• [WHAT NEEDS TO BE DONE]
Return every record below exactly as given, images excluded.

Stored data
--- START ---

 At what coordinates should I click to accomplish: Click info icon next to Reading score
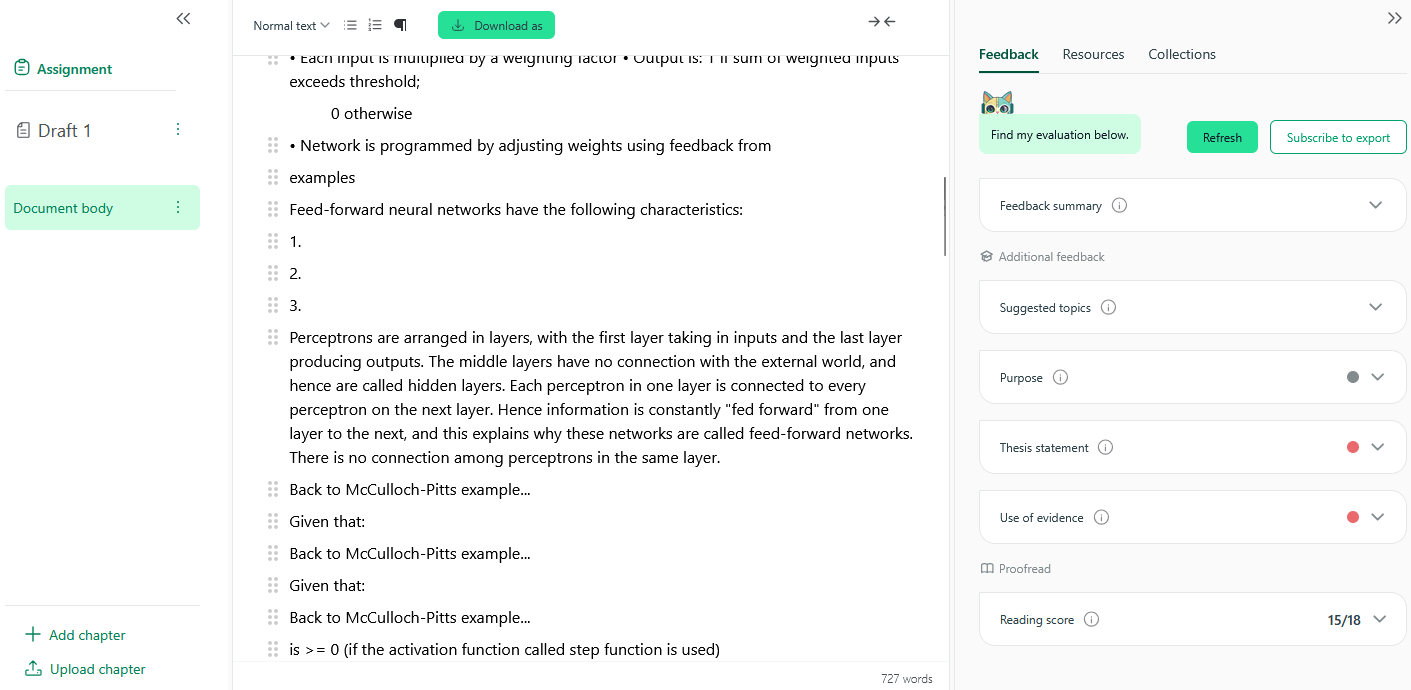(1091, 620)
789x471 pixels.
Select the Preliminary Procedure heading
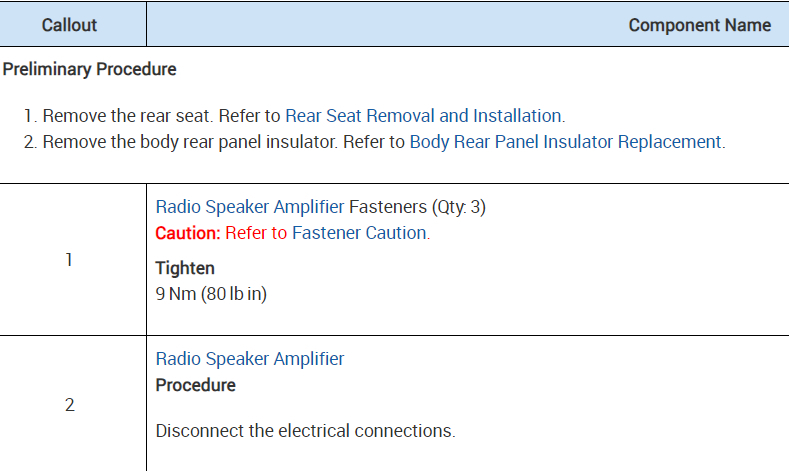point(90,70)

--- END ---

• [THE COMPLETED TASK]
 At what coordinates should I click to accomplish: Click info icon next to Reading score
(1091, 620)
789x471 pixels.
Select the Preliminary Procedure heading
point(90,70)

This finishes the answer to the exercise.